ECOLOGY IN URBAN DEVELOPMENT AND PLANNING
Class Content Reflections and Participation
Learning Outcomes summary

This week, we discussed 4 considerations for the integration of urban ecology in urban planning so that biodiversity and ecosystem services in cities could be conserved:

  1. Protecting key urban biophysical assets that have been shown to be particularly valuable to conservation — these sites are often overlooked or frowned upon in urban settings, such as fallen logs (see Figure 1)
  2. Creating greenways to promote connectivity — networks of land and water that are designed with various multifunctional purposes spanning ecological and recreational uses
  3. making use of small green spaces (managing private gardens)
  4. promoting green architecture

For this week’s learning diary, however, I want to focus on the first 2 considerations and the question of whether various urban planning initiatives serve more purpose for humans or wildlife. In other words, how much of city planning is motivated by the desire to conserve biodiversity? Is it something that the public and city planners have deemed intrinsically valuable, or is it considered secondary to aesthetic or economic concerns?

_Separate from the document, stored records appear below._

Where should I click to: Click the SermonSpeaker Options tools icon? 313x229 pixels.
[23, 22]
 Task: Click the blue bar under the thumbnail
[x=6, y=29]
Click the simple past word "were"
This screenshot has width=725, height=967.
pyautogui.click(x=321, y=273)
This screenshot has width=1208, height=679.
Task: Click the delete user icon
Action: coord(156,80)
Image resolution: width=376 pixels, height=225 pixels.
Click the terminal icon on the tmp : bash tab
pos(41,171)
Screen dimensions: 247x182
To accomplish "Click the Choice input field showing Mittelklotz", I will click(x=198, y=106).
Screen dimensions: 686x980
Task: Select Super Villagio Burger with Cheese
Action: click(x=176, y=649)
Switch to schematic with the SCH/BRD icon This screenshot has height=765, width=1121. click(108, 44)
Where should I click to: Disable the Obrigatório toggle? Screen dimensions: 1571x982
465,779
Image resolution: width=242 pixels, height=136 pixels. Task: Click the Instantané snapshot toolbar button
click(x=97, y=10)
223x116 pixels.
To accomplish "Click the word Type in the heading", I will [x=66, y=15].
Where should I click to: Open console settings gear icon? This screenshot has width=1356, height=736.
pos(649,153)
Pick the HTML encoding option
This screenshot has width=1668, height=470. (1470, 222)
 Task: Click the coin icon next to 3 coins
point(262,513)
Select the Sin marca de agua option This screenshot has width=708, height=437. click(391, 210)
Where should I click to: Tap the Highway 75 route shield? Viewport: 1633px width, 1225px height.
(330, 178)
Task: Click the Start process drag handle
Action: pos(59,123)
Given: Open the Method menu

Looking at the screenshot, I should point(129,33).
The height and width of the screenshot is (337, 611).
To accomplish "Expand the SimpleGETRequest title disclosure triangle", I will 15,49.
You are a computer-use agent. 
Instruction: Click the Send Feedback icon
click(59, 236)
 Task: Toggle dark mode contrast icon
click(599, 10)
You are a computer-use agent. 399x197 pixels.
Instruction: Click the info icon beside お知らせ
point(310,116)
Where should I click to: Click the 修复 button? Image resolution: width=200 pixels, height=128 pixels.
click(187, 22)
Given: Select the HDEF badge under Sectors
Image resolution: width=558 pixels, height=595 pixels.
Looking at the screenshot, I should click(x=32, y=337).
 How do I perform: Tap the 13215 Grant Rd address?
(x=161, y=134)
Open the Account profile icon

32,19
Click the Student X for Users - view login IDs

This presents an opportunity for me to connect this week’s learning to last week’s discussion of socio-economic inequality and its influence on the political acceptability of environmental preoccupations. Research conducted by the World Wildlife Fund (WWF) shows that biodiversity preservation (as measured by WWF’s Living Planet Index) has fallen 30% globally (see figure 2) — but strikingly, developed countries have actually improved their Index; most of this drop comes from low-income countries, where motivations to preserve biodiversity are low on the list of pressing issues. Richer countries not only have the resources to preserve their biodiversity, but also the ability to “exploit the biodiversity of natural capital-rich but income deprived countries”.

Thus, Singapore’s many initiatives — such as the building of greenways and park connectors — must be seen in the light of the nation’s wealth; such initiatives are only possible and indeed popular because of available resources. Furthermore, policies concerning greenways are still largely directed towards human recreation, and tied to economic benefits.

Figure 1

This week’s topic — the integration of urban ecology in city design — and considerations of biophysical assets and greenways provided a platform for me to think about the weight of biodiversity conservation in Singapore’s planning policies. I discovered the influence of a nation’s wealth in its stance on protecting biodiversity, again pointing to the recurrent theme of socio-economic inequality’s role in determining environmental values. Meanwhile, Singapore continues to be a global leader in incorporating urban greenery in the city landscape — a position that is well-deserved, but one that must be caveated with concerns for decreasing conservation sites that are considered to lie not within, but outside urban spaces.


Figure 2

Figure 3
References
  1. Bartels, R., Dell, J. D., Knight, R. L., & Schaefer, G. (1985). Dead and down woody material. In Brown op cit. pp. 171-186.
  2. WWF, The Living Planet Report 2012, WWF.
  3. Laurent E. (2014). Inequality as Pollution, Pollution as Inequality: The Social-Ecological Nexus. Stanford Center on Poverty and Inequality.
  4. Theng M, Sivasothi N. (2016). The Smooth-Coated Otter Lutrogale perspicillata (Mammalia: Mustelidae) in Singapore: Establishment and Expansion in Natural and Semi-Urban Environments. IUCN Otter Spec. Group Bull. 33: 37–49.